━━ EXERCISE PASSAGE ━━
As a result, while hemp was expected to breathe new life into the industry, after a steady agricultural downturn since farm earnings peaked in 2013 compared to other corners of agriculture, hemp growers held up relatively well early in the pandemic. But even then, advocates worried that the slow-moving regulatory process would stifle what was promised to be a bountiful new frontier in farming — a warning that's increasingly proving true with harvesting now underway.
In another controversial area, Politico says that the North American Meat Institute and the Alliance for Meat, Poultry and Seafood Innovation, the trade group representing the burgeoning cell-based protein industry, joined forces today to back a mandatory labeling requirement for cell-based meat and poultry products.
“Although these products have not yet come to market in the U.S., market entry is fast approaching, and there is significant interest in the regulation of these products, particularly regarding applicable labeling requirements,” the groups wrote in a letter to USDA.
━━━
PROBLEM DESCRIPTION »
Answer these questions from the agriculture news excerpt above:
1. In what year did farm earnings peak, according to the excerpt?
2. Which two groups joined forces to back a mandatory labeling requirement for cell-based meat and poultry products?
3. To which agency did those groups send their letter?
━━ COLLECTED MATERIAL ━━
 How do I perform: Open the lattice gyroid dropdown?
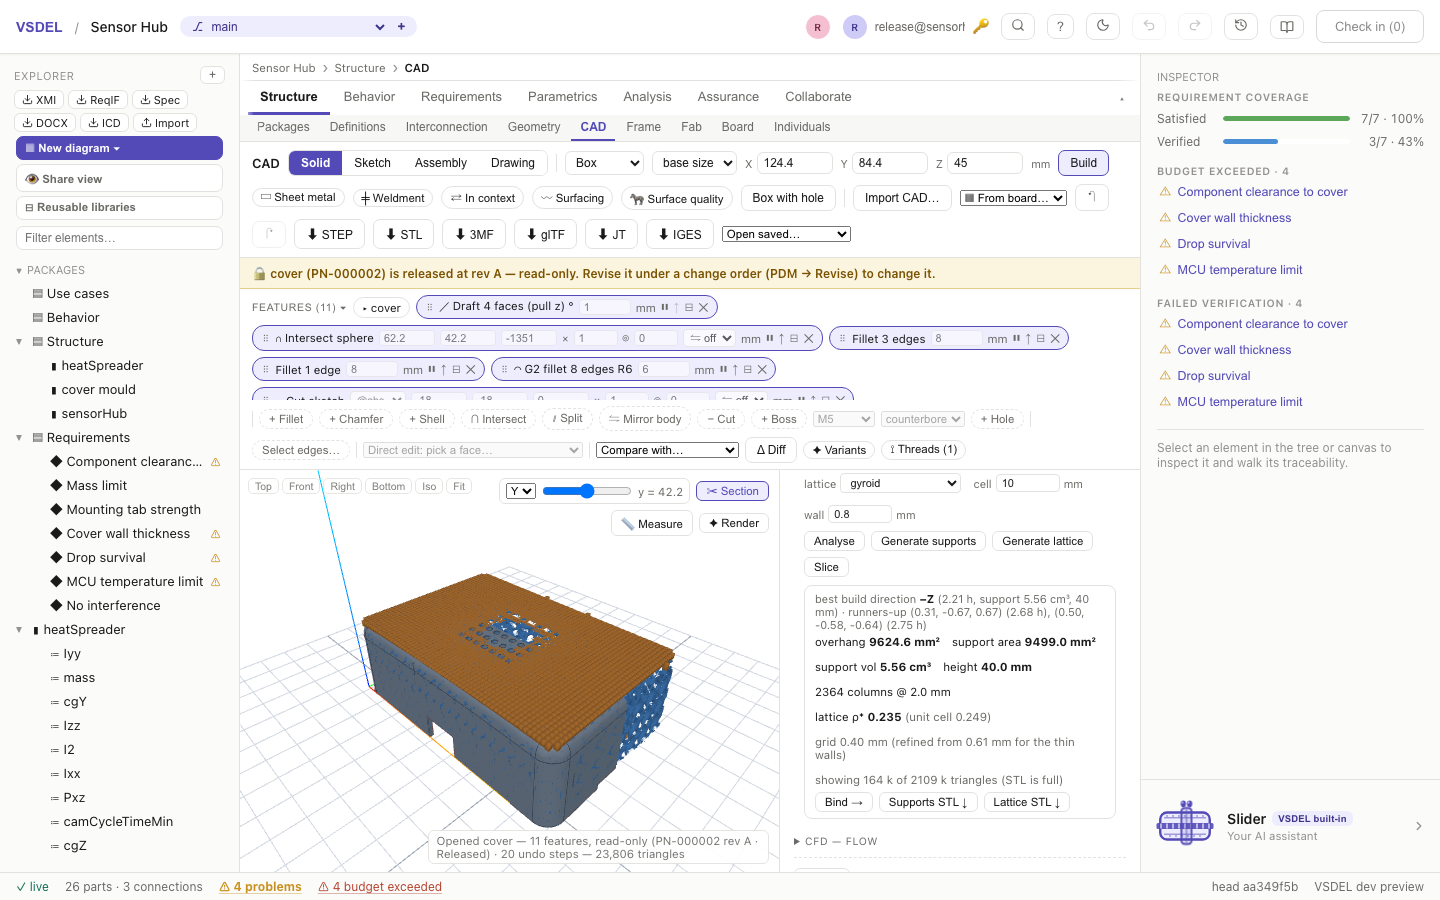tap(900, 484)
━━━
REPLY TO THE EXERCISE »
1. 2013
2. The North American Meat Institute and the Alliance for Meat, Poultry and Seafood Innovation
3. USDA